- **YOUR OBJECTIVE**
Render the data from the line with "explained [447, 835]" to the line with "consent [152, 481]", both included, as a Markdown table with the columns Index and Line, numbering each row and omitting blank lines.
****************
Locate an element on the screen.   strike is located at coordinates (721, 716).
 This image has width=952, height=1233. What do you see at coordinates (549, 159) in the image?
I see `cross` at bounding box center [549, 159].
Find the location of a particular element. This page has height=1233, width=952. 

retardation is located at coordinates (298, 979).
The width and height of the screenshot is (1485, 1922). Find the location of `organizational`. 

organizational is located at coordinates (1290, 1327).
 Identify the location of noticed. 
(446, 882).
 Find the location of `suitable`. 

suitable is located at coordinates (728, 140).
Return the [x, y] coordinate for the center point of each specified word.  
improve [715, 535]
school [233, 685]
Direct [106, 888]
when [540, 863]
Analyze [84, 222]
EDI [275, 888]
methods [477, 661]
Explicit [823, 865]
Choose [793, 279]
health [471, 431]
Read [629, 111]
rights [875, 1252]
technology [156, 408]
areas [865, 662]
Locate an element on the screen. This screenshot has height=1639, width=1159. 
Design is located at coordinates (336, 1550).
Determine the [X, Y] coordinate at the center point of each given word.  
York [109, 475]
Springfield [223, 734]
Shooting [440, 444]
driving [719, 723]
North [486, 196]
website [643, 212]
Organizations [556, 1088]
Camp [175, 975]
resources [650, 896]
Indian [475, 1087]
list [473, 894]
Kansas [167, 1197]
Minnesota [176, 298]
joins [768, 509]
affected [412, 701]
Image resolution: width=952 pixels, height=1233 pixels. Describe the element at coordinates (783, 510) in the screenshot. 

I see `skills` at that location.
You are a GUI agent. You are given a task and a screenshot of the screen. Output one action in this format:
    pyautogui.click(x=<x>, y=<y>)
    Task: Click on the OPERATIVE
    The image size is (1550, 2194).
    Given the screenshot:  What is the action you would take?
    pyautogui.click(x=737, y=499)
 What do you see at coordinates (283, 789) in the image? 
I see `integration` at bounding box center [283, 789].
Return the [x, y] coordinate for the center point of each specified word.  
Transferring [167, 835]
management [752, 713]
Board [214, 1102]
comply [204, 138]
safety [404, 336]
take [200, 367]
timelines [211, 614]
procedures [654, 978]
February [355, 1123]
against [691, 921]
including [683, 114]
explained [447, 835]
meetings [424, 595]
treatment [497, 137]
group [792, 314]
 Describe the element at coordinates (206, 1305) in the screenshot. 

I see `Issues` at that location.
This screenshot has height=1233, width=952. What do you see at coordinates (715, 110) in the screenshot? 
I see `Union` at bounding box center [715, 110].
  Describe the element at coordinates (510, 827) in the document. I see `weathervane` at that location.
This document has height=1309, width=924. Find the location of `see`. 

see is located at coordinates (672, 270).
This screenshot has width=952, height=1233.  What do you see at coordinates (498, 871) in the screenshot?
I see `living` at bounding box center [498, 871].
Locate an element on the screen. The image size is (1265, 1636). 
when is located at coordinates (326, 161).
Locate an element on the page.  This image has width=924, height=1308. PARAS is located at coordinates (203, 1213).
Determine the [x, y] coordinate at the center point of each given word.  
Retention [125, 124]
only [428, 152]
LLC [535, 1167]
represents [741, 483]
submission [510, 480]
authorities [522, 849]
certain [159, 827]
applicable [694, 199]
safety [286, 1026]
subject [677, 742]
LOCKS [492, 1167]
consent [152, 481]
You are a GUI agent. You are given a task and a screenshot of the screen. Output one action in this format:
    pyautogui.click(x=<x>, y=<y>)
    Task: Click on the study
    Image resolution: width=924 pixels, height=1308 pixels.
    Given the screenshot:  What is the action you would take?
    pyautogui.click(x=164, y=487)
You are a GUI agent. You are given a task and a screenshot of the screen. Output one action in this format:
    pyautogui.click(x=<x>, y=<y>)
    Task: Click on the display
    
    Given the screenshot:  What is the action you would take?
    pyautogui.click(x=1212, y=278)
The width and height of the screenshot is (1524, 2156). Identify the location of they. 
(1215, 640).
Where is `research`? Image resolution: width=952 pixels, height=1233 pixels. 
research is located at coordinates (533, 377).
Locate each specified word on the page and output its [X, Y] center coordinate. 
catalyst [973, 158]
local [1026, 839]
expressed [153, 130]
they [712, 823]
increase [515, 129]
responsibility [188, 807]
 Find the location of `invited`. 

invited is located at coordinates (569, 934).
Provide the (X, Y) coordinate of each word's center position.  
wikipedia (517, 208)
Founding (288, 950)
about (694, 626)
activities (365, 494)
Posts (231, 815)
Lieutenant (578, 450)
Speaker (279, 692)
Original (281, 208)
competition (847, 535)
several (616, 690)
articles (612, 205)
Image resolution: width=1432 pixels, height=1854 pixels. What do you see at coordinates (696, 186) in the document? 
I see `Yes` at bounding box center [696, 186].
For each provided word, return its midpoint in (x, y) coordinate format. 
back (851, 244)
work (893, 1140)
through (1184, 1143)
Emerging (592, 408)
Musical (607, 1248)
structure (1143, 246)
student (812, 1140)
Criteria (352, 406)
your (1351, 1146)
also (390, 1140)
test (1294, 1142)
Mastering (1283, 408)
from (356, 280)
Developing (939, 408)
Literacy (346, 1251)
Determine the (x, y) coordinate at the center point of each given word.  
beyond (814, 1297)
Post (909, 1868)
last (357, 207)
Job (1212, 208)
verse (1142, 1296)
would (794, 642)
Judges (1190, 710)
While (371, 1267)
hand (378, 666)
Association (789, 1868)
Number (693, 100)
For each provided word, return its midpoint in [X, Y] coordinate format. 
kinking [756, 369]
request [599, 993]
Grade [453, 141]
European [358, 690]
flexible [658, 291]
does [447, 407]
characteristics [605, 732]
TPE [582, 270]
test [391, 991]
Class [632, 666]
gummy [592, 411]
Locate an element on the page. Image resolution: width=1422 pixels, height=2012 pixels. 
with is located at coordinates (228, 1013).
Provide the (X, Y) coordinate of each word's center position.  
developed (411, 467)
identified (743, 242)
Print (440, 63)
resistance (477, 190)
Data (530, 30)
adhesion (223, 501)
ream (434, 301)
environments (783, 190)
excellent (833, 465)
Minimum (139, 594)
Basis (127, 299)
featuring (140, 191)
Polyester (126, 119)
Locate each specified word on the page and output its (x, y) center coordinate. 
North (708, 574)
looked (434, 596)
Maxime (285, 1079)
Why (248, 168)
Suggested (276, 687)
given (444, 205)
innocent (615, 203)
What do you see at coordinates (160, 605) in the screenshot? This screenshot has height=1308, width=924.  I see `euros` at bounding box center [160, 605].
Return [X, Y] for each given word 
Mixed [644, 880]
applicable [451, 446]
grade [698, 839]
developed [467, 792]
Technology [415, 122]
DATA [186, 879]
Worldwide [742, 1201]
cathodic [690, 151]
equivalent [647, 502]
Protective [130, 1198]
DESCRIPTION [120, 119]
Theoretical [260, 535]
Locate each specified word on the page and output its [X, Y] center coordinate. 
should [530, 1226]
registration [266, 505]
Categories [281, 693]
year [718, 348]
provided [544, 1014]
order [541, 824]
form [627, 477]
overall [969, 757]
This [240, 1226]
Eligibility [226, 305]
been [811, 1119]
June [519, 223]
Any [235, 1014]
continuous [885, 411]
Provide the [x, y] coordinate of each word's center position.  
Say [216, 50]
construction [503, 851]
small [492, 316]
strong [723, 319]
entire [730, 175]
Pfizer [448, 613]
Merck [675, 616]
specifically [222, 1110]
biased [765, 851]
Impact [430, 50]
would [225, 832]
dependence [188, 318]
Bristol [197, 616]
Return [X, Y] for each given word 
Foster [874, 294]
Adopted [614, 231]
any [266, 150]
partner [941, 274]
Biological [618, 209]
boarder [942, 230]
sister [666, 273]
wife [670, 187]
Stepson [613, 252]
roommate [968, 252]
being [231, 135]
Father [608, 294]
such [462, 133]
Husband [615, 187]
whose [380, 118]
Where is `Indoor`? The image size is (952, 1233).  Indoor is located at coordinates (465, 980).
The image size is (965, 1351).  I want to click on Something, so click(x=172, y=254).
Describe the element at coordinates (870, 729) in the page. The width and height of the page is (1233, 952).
****************
- **RESPONSE BELOW**
| Index | Line |
|---|---|
| 1 | explained [447, 835] |
| 2 | meetings [424, 595] |
| 3 | treatment [497, 137] |
| 4 | group [792, 314] |
| 5 |  Describe the element at coordinates (206, 1305) in the screenshot.  |
| 6 | I see `Issues` at that location. |
| 7 | This screenshot has height=1233, width=952. What do you see at coordinates (715, 110) in the screenshot?  |
| 8 | I see `Union` at bounding box center [715, 110]. |
| 9 |   Describe the element at coordinates (510, 827) in the document. I see `weathervane` at that location. |
| 10 | This document has height=1309, width=924. Find the location of `see`.  |
| 11 | see is located at coordinates (672, 270). |
| 12 | This screenshot has width=952, height=1233.  What do you see at coordinates (498, 871) in the screenshot? |
| 13 | I see `living` at bounding box center [498, 871]. |
| 14 | Locate an element on the screen. The image size is (1265, 1636).  |
| 15 | when is located at coordinates (326, 161). |
| 16 | Locate an element on the page.  This image has width=924, height=1308. PARAS is located at coordinates (203, 1213). |
| 17 | Determine the [x, y] coordinate at the center point of each given word.   |
| 18 | Retention [125, 124] |
| 19 | only [428, 152] |
| 20 | LLC [535, 1167] |
| 21 | represents [741, 483] |
| 22 | submission [510, 480] |
| 23 | authorities [522, 849] |
| 24 | certain [159, 827] |
| 25 | applicable [694, 199] |
| 26 | safety [286, 1026] |
| 27 | subject [677, 742] |
| 28 | LOCKS [492, 1167] |
| 29 | consent [152, 481] |